→ **ACTIONS TO TAKE**:
a – In the hashing excerpt, repeat the passage starting at "Existing hashing methods can" and ending at "in real applications.", swapping every "data-independent methods" for "data-agnostic methods".
b – According to the hashing excerpt, in which three forms can supervised information be given?

→ **SOURCE EXCERPT**:
**********
Existing hashing methods can be divided into data-independent methods and data-dependent methods [Gong and Lazebnik2011, Kong and Li2012]. In data-independent methods, the hash function is typically randomly generated which is independent of any training data. The representative data-independent methods include locality-sensitive hashing (LSH) [Andoni and Indyk2006] and its variants. Data-dependent methods try to learn the hash function from some training data, which is also called learning to hash (L2H) methods [Kong and Li2012]. Compared with data-independent methods, L2H methods can achieve comparable or better accuracy with shorter hash codes. Hence, L2H methods have become more and more popular than data-independent methods in real applications.
The L2H methods can be further divided into two categories [Kong and Li2012, Kang et al.2016]: unsupervised methods and supervised methods. Unsupervised methods only utilize the feature (attribute) information of data points without using any supervised (label) information during the training procedure. Representative unsupervised methods include iterative quantization (ITQ) [Gong and Lazebnik2011], isotropic hashing (IsoHash) [Kong and Li2012], discrete graph hashing (DGH) [Liu et al.2014], and scalable graph hashing (SGH) [Jiang and Li2015]. Supervised methods try to utilize supervised (label) information to learn the hash codes. The supervised information can be given in three different forms: point-wise labels, pairwise labels and ranking labels. Representative point-wise label based methods include CCA-ITQ [Gong and Lazebnik2011], supervised discrete hashing (SDH) [Shen et al.2015] and the deep hashing method in [Lin et al.2015]. Representative pairwise label based methods include sequential projection learning for hashing (SPLH) [Wang et al.2010], minimal loss hashing (MLH) [Norouzi and Fleet2011], supervised hashing with kernels (KSH) [Liu et al.2012], two-step hashing (TSH) [Lin et al.2013], fast supervised hashing (FastH) [Lin et al.2014], latent factor hashing (LFH) [Zhang et al.2014]
, convolutional neural network hashing (CNNH)[Xia et al.2014], and column sampling based discrete supervised hashing (COSDISH) [Kang et al.2016]. Representative ranking label based methods include ranking-based supervised hashing (RSH) [Wang et al.2013b], column generation hashing (CGHash) [Li et al.2013], order preserving hashing (OPH) [Wang et al.2013a], ranking preserving hashing (RPH) [Wang et al.2015], and some deep hashing methods [Zhao et al.2015a, Lai et al.2015, Zhang et al.2015]
Although a lot of hashing methods have been proposed as shown above, most existing hashing methods, including some deep hashing methods [Salakhutdinov and Hinton2009, Masci et al.2014, Liong et al.2015], are based on hand-crafted features. In these methods, the hand-crafted feature construction procedure is independent of the hash-code and hash function learning procedure, and then the resulted features might not be optimally compatible with the hashing procedure. Hence, these existing hand-crafted feature based hashing methods might not achieve satisfactory performance in practice. To overcome the shortcoming of existing hand-crafted feature based methods, some feature learning based deep hashing methods [Zhao et al.2015a, Lai et al.2015, Zhang et al.2015] have recently been proposed to perform simultaneous feature learning and hash-code learning with deep neural networks, which have shown better performance than traditional hashing methods with hand-crafted features. Most of these deep hashing methods are supervised whose supervised information is given with triplet labels which are a special case of ranking labels.
**********
→ **STORED ROWS**:
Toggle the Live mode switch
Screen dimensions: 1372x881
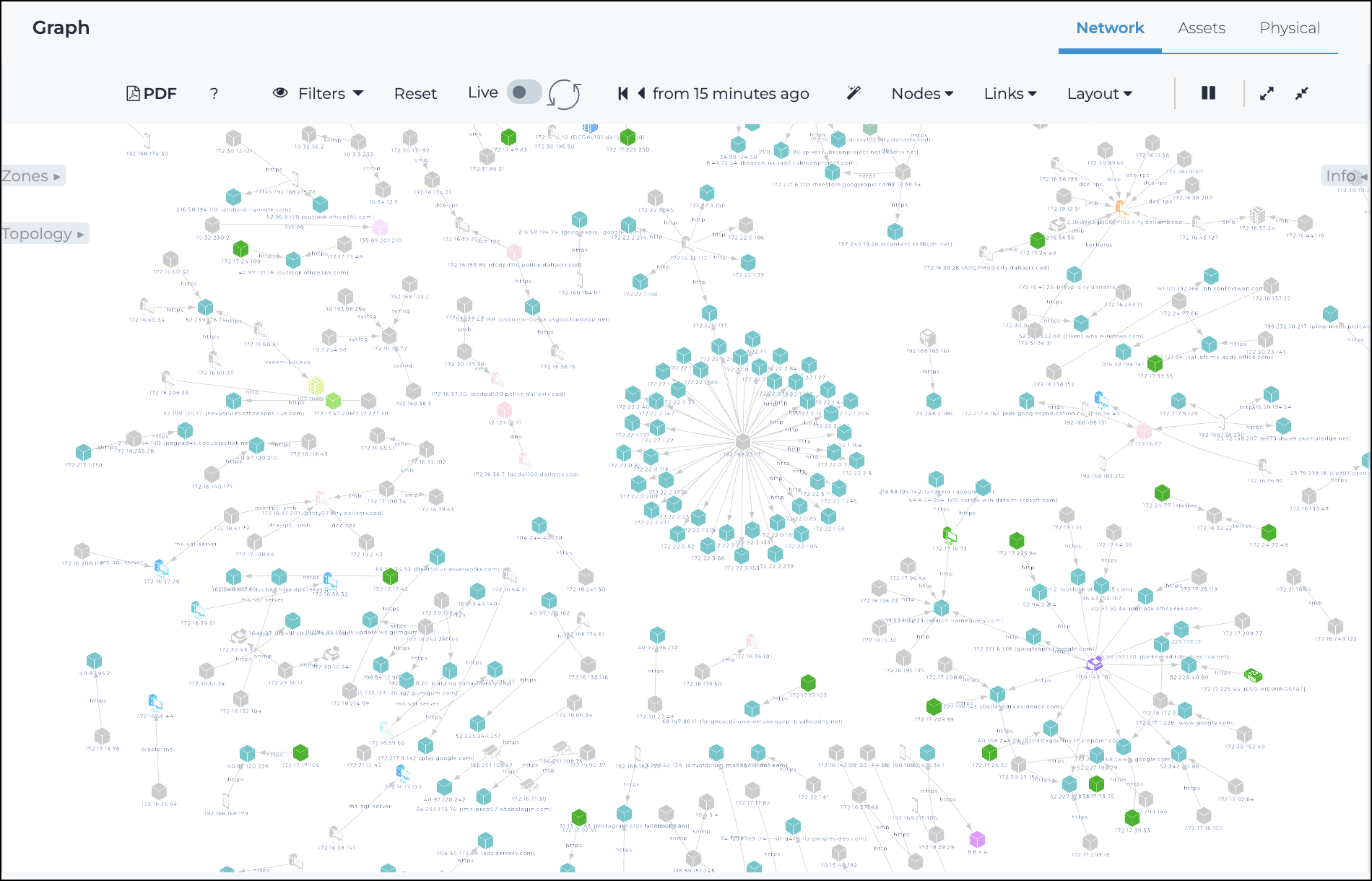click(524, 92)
**********
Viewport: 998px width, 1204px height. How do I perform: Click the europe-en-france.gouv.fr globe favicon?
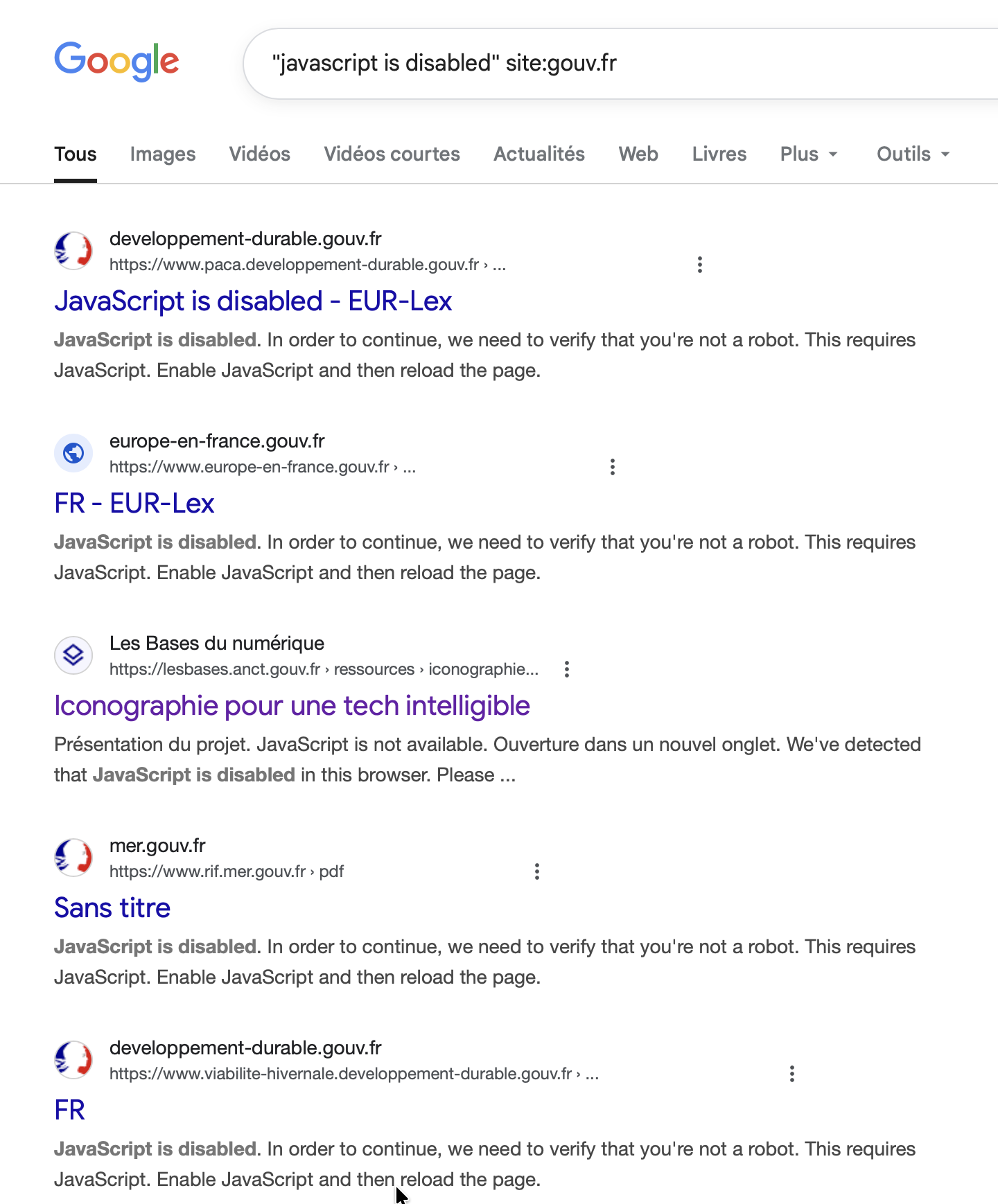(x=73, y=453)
**********
→ **RESULTS IN ORDER**:
a –
Existing hashing methods can be divided into data-agnostic methods and data-dependent methods [Gong and Lazebnik2011, Kong and Li2012]. In data-agnostic methods, the hash function is typically randomly generated which is independent of any training data. The representative data-agnostic methods include locality-sensitive hashing (LSH) [Andoni and Indyk2006] and its variants. Data-dependent methods try to learn the hash function from some training data, which is also called learning to hash (L2H) methods [Kong and Li2012]. Compared with data-agnostic methods, L2H methods can achieve comparable or better accuracy with shorter hash codes. Hence, L2H methods have become more and more popular than data-agnostic methods in real applications.

b – Point-wise labels, pairwise labels, and ranking labels.